Please repeat word for word the line containing "Image resolution: width=506" and every following line up to and including the last one below, pictures excluded.

Dataset entries:
^^^^^^^^
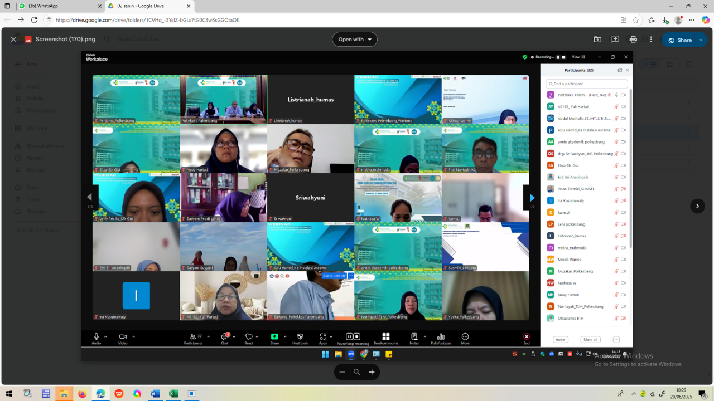
Task: Reload the page
Action: [x=34, y=20]

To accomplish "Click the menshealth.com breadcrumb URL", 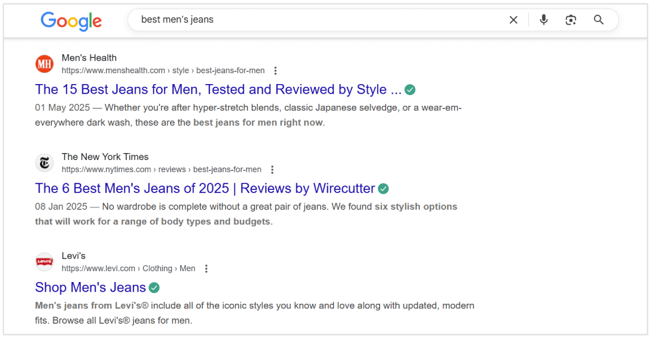I will point(163,71).
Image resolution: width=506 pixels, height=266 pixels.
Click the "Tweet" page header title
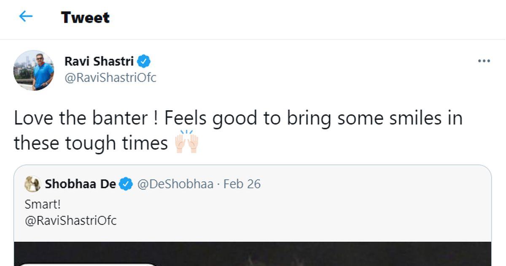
^^^^^^^^
Response to this exercise:
Image resolution: width=506 pixels, height=266 pixels.
Click the "Tweet" page header title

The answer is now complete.